===== Quoted text =====

Capital expenditures for various branch locations and equipment can be a significant use of liquidity. As of September 30, 2013, we anticipate expending approximately $1.5 million in the next 12 months on our premises and equipment.
 

68


Customer withdrawals are also a principal use of liquidity, but are generally mitigated by growth in customer funding sources, such as deposits and short-term borrowings.
 
The Bank’s principal sources of liquidity are cash and cash equivalents (which are cash on hand and amounts due from financial institutions, federal funds sold, money market mutual funds, and interest bearing deposits), AFS securities, deposit accounts, and borrowings.  The levels of such sources are dependent on the Bank’s operating, financing and investing activities at any given time.  We attempt to primarily rely on core deposits from customers to provide stable and cost-effective sources of funding to support our loan growth. We also seek to augment such deposits with longer term and higher yielding certificates of deposit. Cash and cash equivalents, which totaled $150.7 million at September 30, 2013, have immediate availability to meet our short-term funding needs.  Our entire securities portfolio is classified as AFS, is highly marketable (excluding our holdings of pooled trust preferred securities), and available to meet our liquidity needs. LHFS, which totaled $128.6 million at September 30, 2013, are committed to be sold into the secondary market and generally are funded within 60 days. Our residential real estate portfolio includes loans that are underwritten to secondary market criteria and provide us an additional source of liquidity. Additionally, our residential construction loan portfolio provides a source of liquidity as construction periods generally range from 9-12 months, and these loans are subsequently financed with permanent first-lien mortgages and sold into the secondary market.  We may also, from time to time, sell commercial or consumer loans to enhance our liquidity position and/or improve asset quality.  Our loan to deposit ratio stood at 57.1% at September 30, 2013 and 51.4% at December 31, 2012.

===== Information given =====

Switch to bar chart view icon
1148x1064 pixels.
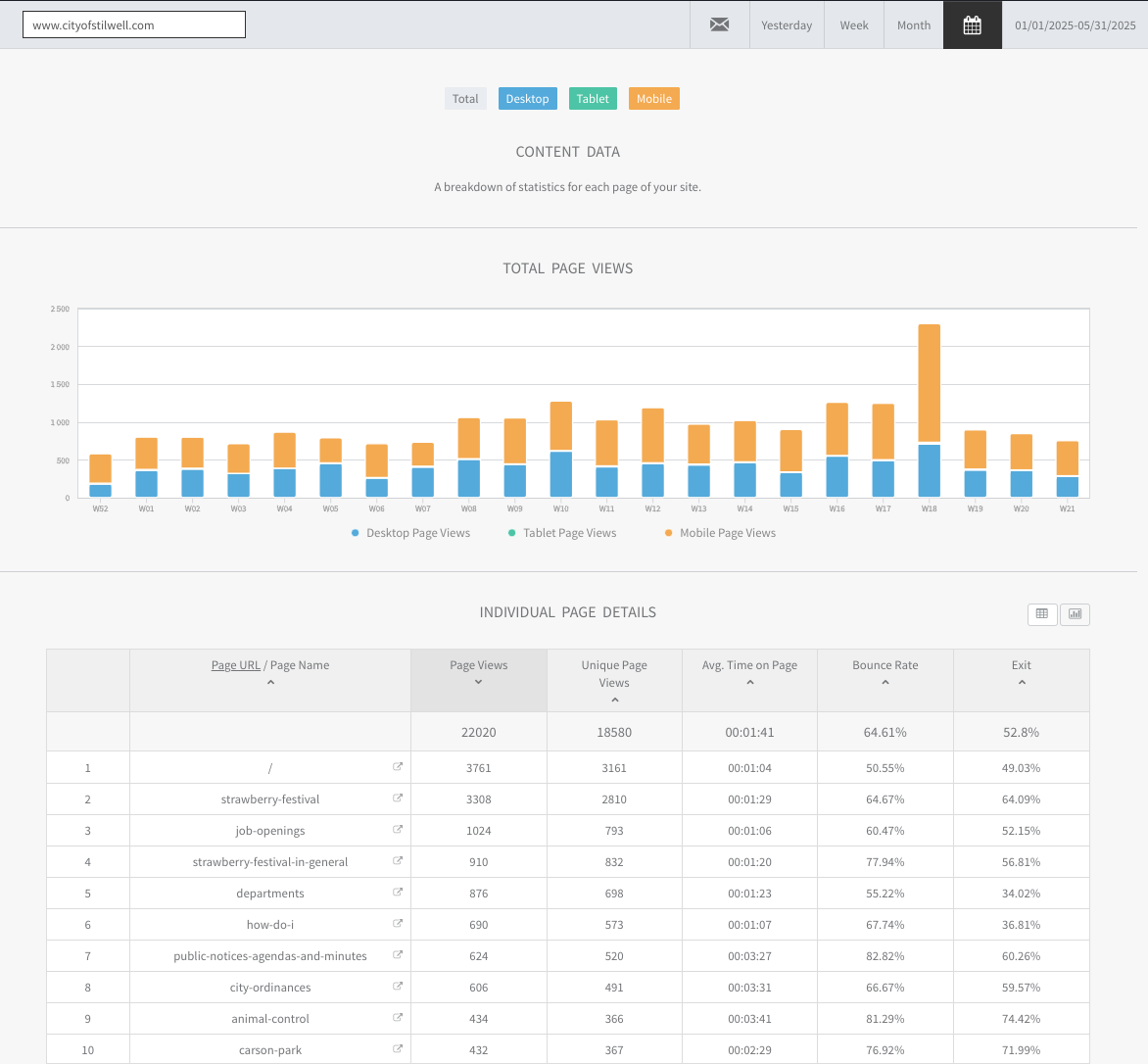[1075, 613]
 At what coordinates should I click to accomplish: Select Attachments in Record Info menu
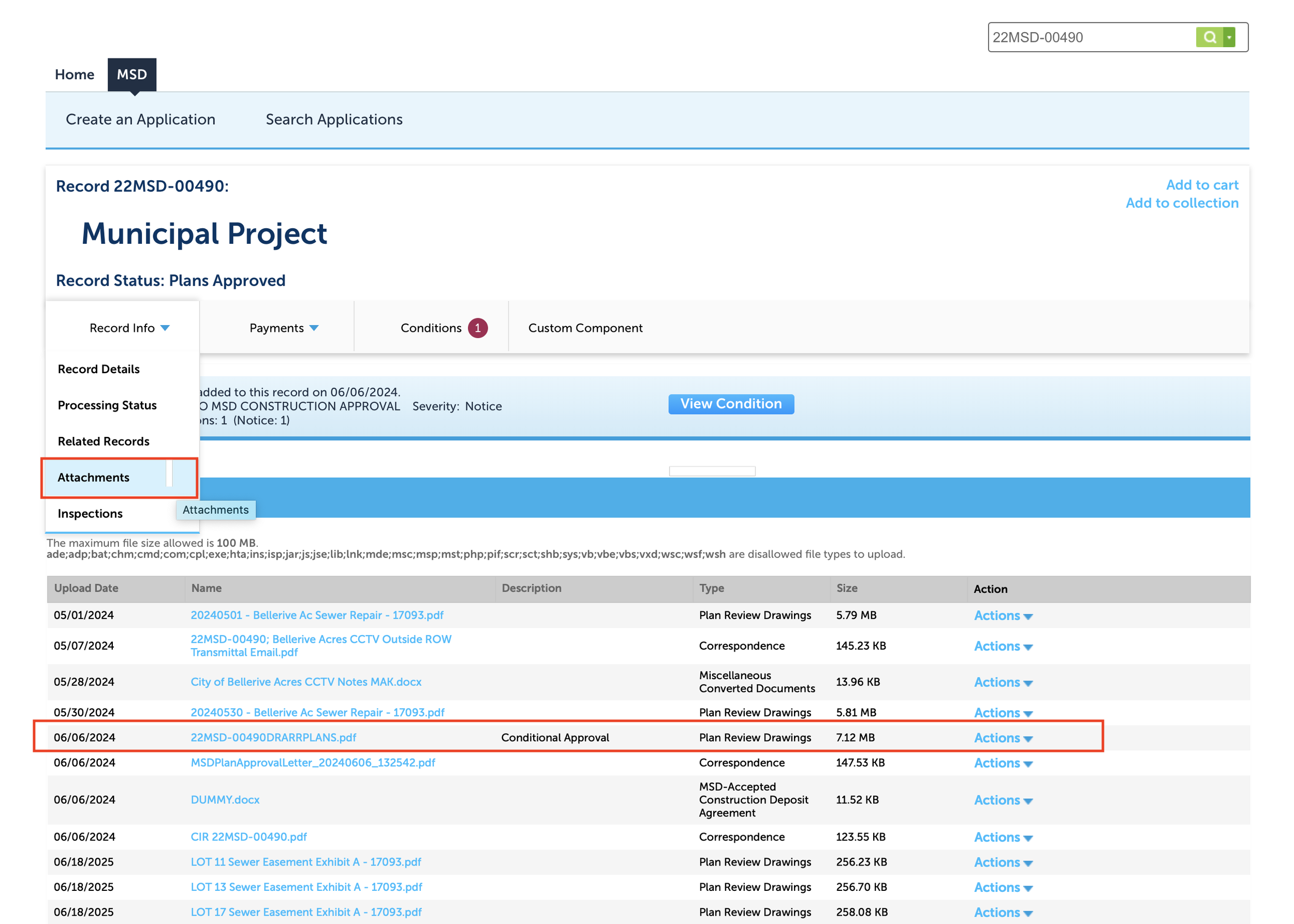94,477
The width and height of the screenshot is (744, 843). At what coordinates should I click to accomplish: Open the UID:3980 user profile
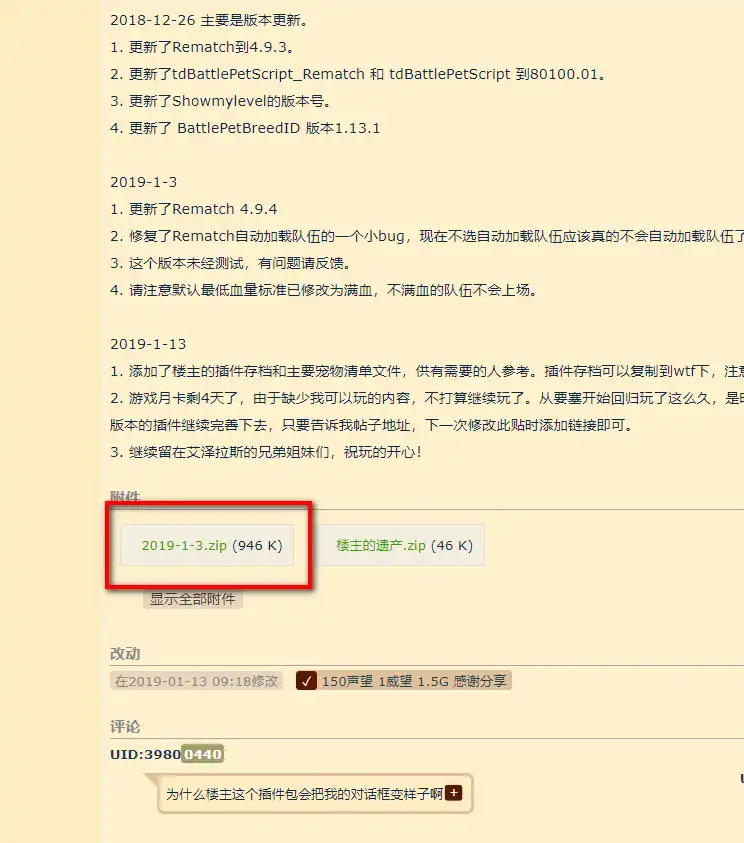[145, 754]
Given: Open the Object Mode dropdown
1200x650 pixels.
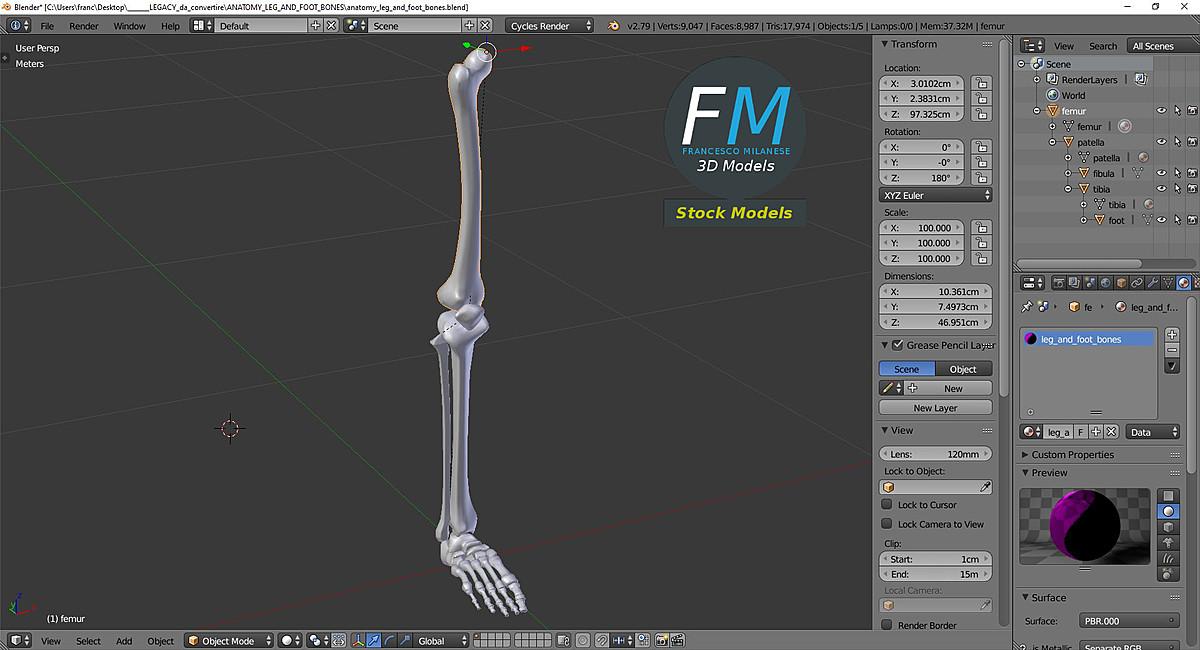Looking at the screenshot, I should (229, 641).
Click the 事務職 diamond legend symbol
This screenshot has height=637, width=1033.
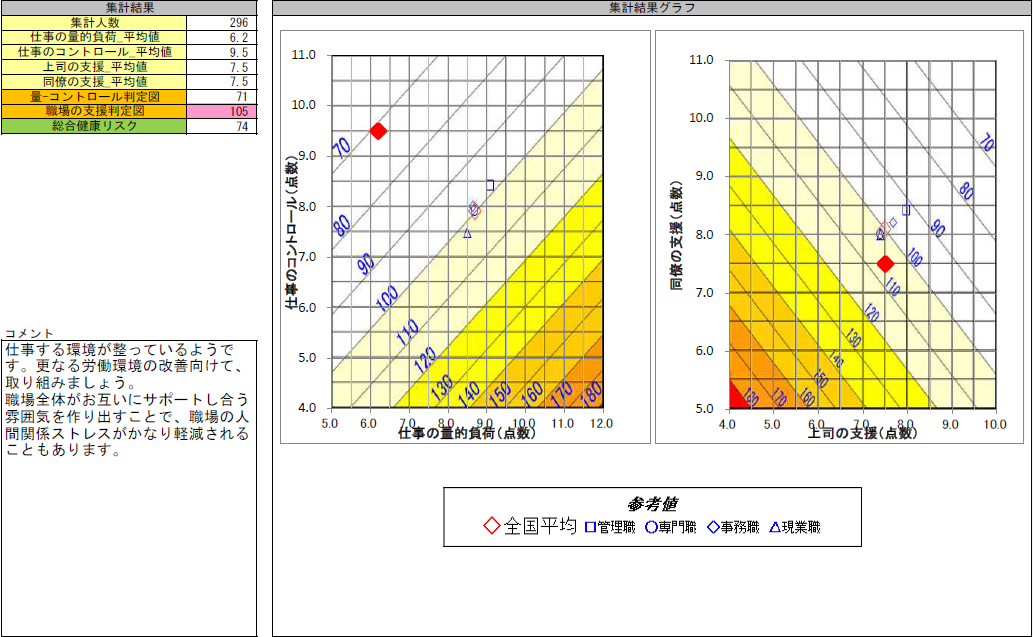tap(712, 525)
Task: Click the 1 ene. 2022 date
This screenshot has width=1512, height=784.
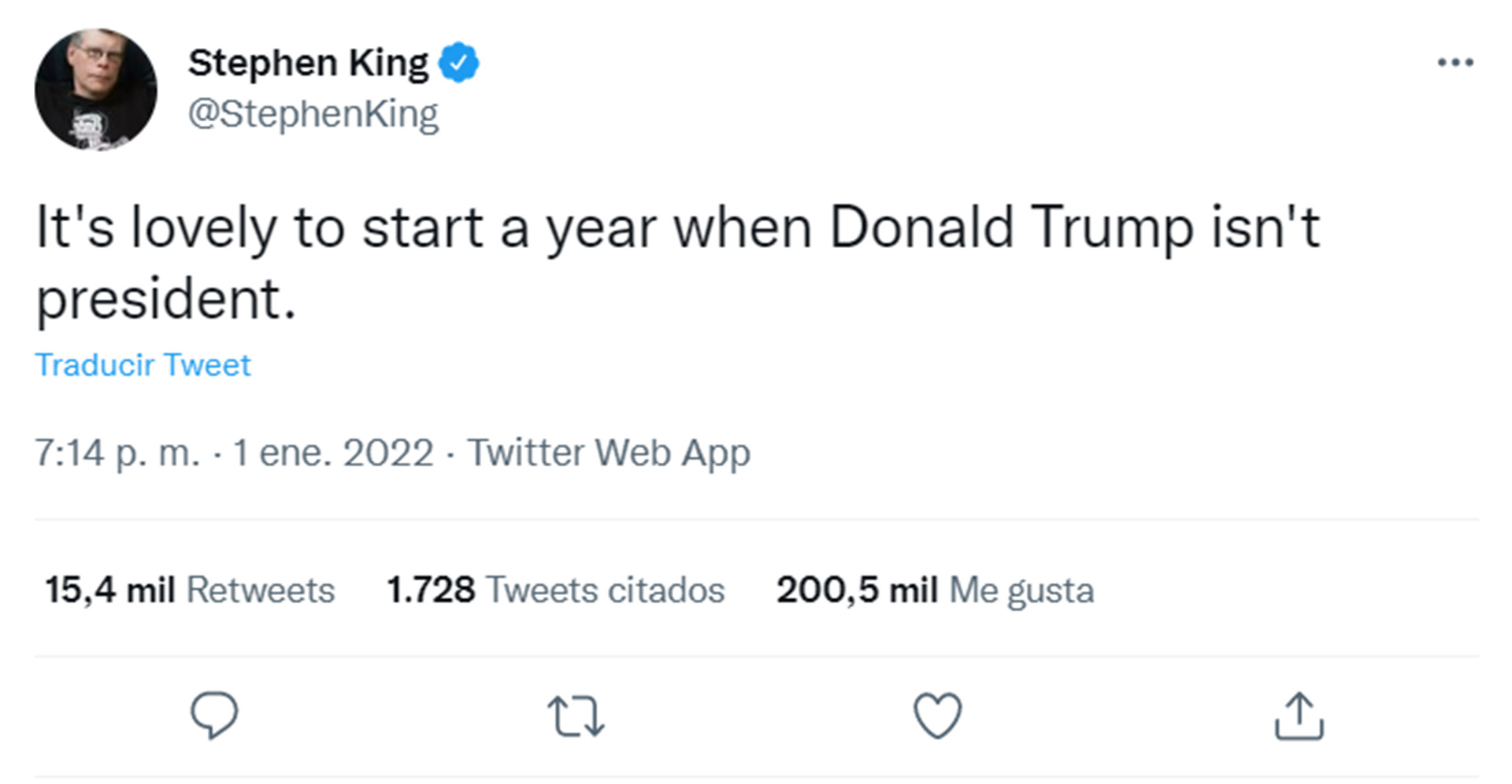Action: [333, 453]
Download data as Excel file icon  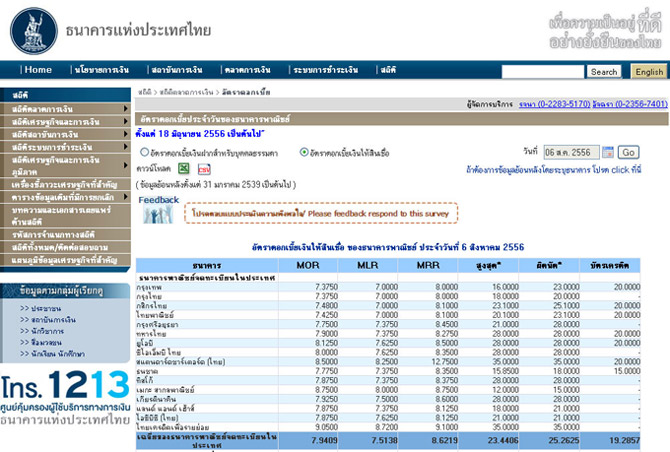tap(184, 170)
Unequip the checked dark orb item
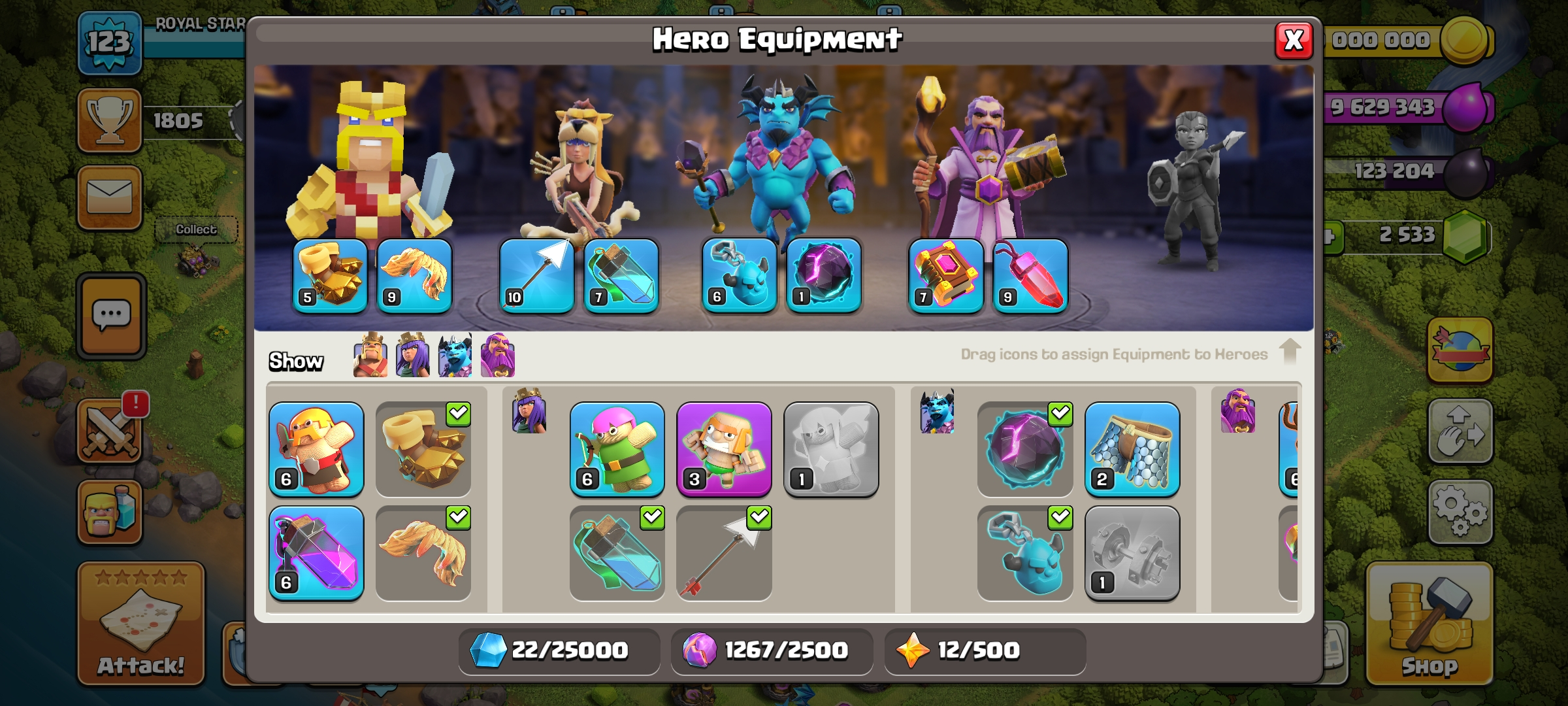 pos(1025,449)

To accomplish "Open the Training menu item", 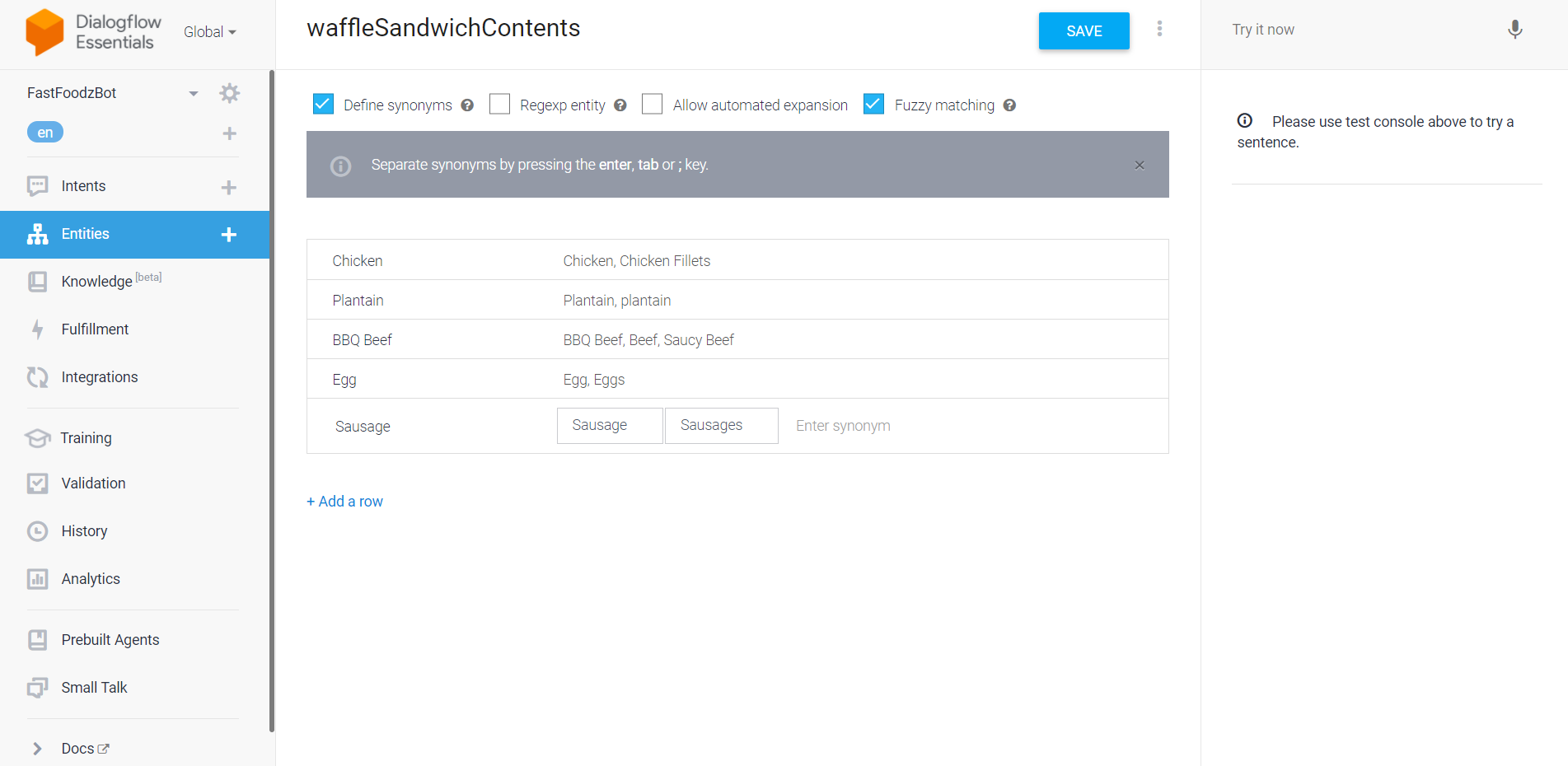I will 86,438.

=====

To do
1 – According to the bank liquidity passage, why does the residential construction loan portfolio give the Bank a source of liquidity? Answer in one to three sentences.
2 – Answer these from the bank liquidity passage:
(a) About how much does the Bank expect to spend on premises and equipment in the next 12 months?
(b) What did cash and cash equivalents total at September 30, 2013?
(c) What was the loan to deposit ratio at December 31, 2012?
3 – Write the next part of the bank liquidity passage, picking up after its last sentence.
The records have nothing to do with the bank liquidity passage.

The responses
1 – Construction periods for these loans generally last 9 to 12 months. After that, the loans are financed with permanent first-lien mortgages and sold into the secondary market.

2 –
(a) About $1.5 million.
(b) $150.7 million.
(c) 51.4%.

3 –
 
We also have the ability to utilize established credit lines with the FHLB and the FRB as additional sources of liquidity. To utilize the vast majority of our credit lines, we must pledge certain loans and/or securities before advances can be obtained.  At September 30, 2013, our total available credit line with the FHLB was $122.8 million. Our outstanding FHLB advance balance was $40.0 million at September 30, 2013 and $117.0 million at December 31, 2012.
 
We are not permitted to purchase brokered deposits without first obtaining a regulatory waiver.  We are also required to comply with restrictions on deposit rates that we may offer.  These factors could significantly affect our ability to fund normal operations. Our ability to acquire deposits or borrow could also be impaired by factors that are not specific to us, such as a severe disruption of the financial markets or negative views and expectations about the prospects for the financial services industry as a whole.  At September 30, 2013, management considered the Bank’s liquidity level to be sufficient for the purposes of meeting the Bank’s cash flow requirements.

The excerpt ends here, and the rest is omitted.